(Saved dataset entries)
---*---

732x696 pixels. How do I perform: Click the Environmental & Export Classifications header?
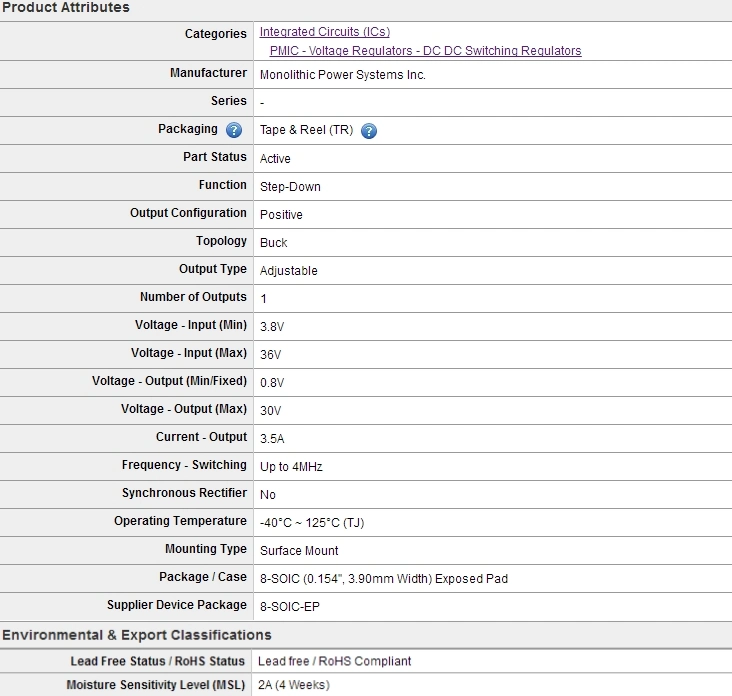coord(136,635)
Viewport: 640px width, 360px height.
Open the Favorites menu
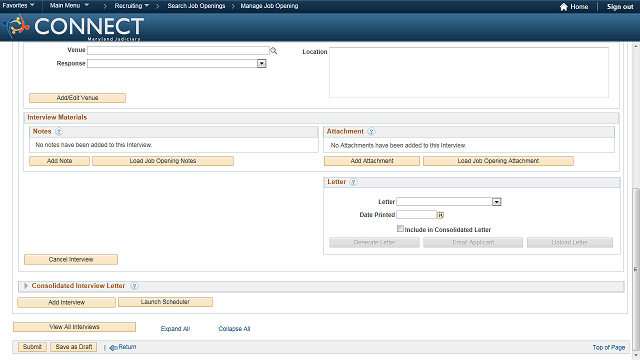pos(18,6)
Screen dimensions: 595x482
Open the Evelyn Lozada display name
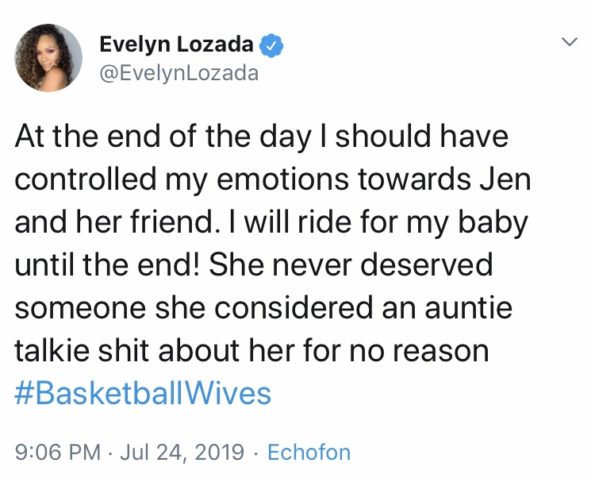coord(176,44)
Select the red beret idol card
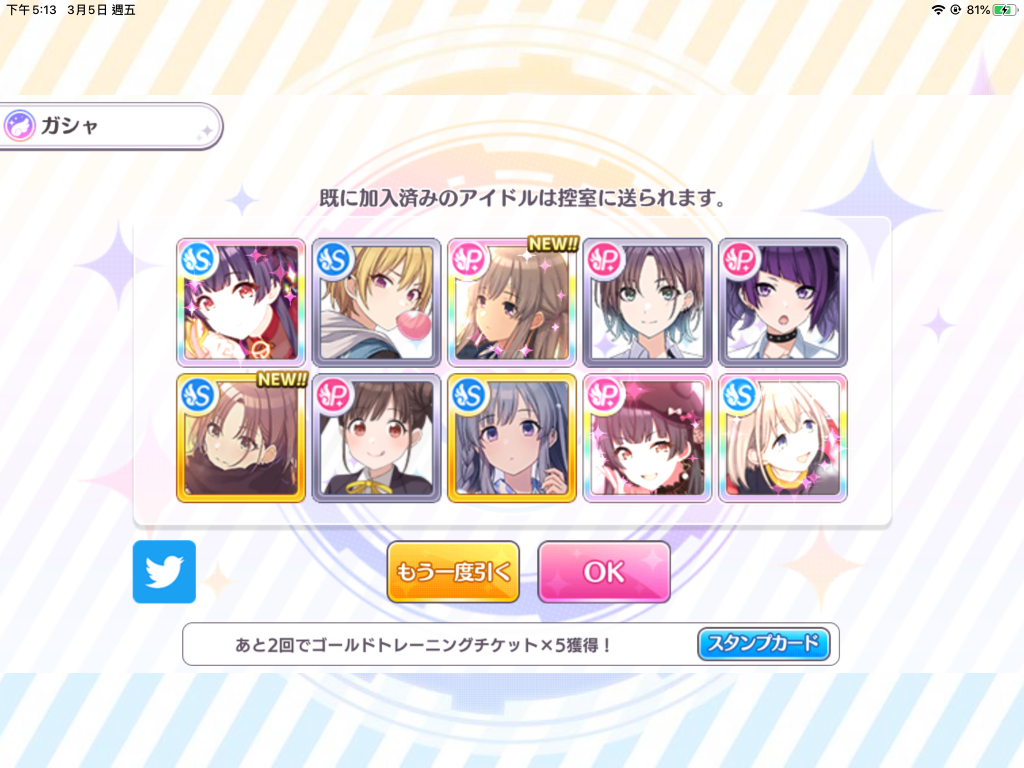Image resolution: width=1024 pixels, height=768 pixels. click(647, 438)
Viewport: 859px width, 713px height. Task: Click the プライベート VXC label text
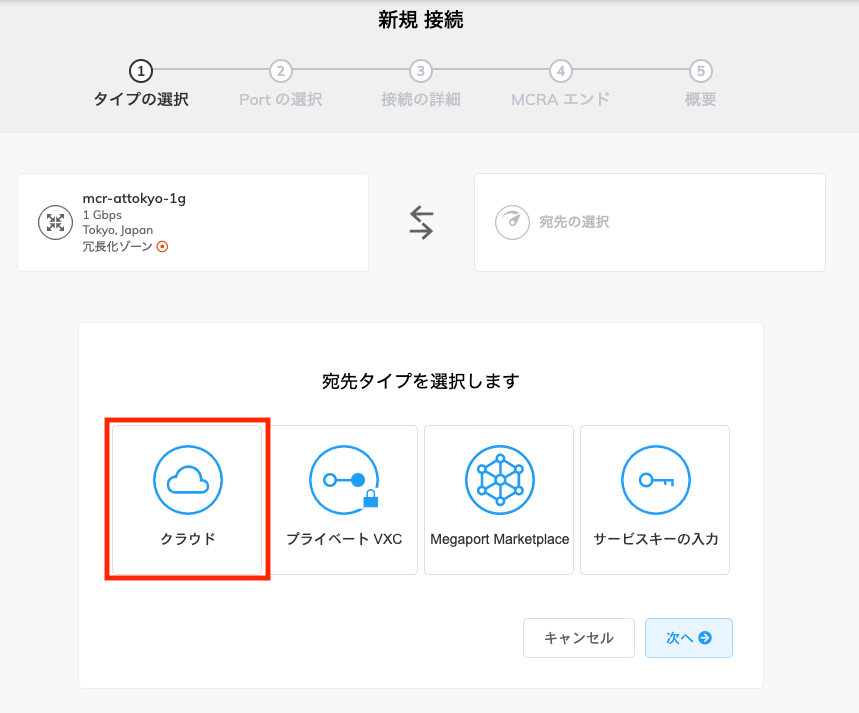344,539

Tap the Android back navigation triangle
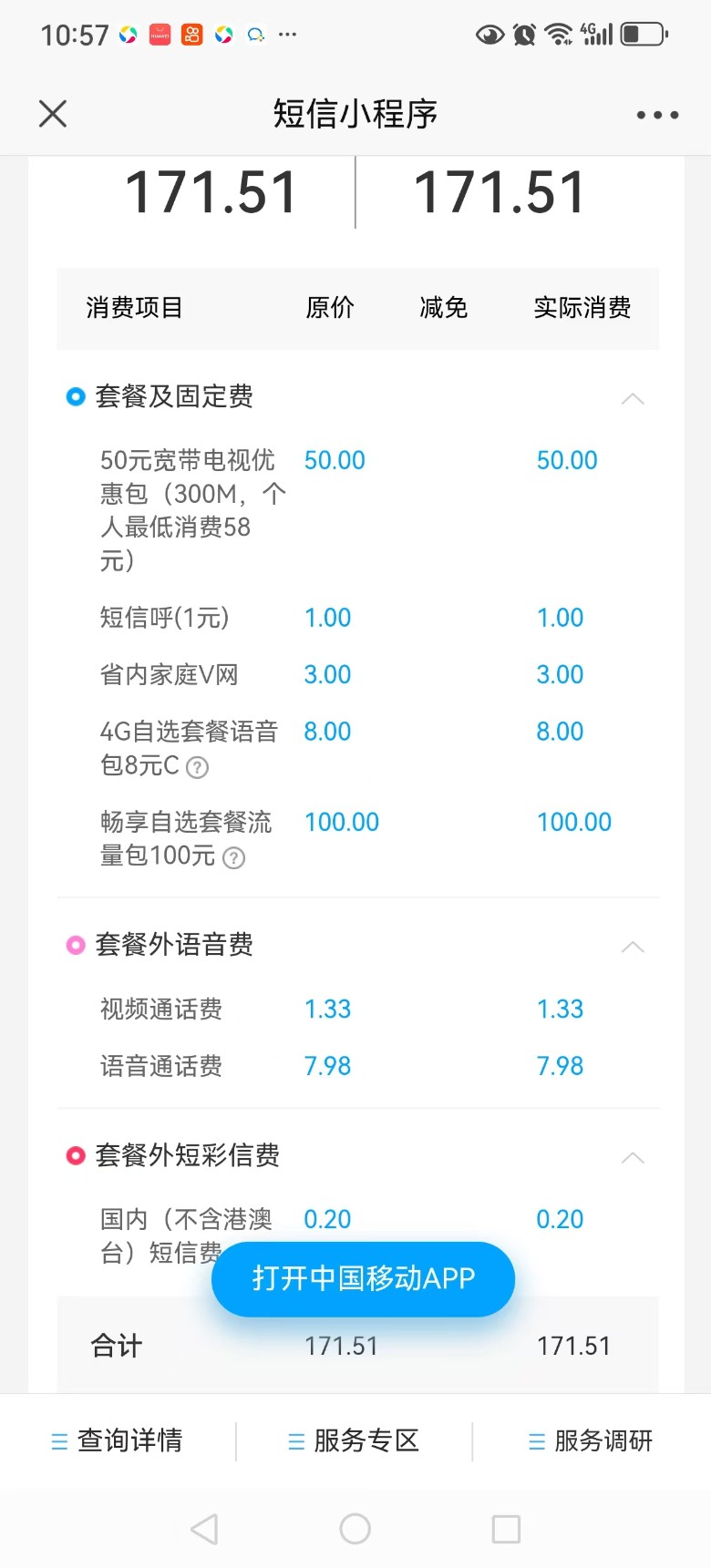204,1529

---*---

*Goal*. Write out the lines of the material above word for word, leaving out the pictures.

*Exercise response*.
732x696 pixels. How do I perform: Click the Environmental & Export Classifications header?
coord(136,635)
Viewport: 640px width, 360px height.
Open the Favorites menu
pos(18,6)
Screen dimensions: 595x482
Open the Evelyn Lozada display name
coord(176,44)
Select the red beret idol card
Image resolution: width=1024 pixels, height=768 pixels. click(647, 438)
Viewport: 859px width, 713px height. Task: Click the プライベート VXC label text
344,539

Tap the Android back navigation triangle
204,1529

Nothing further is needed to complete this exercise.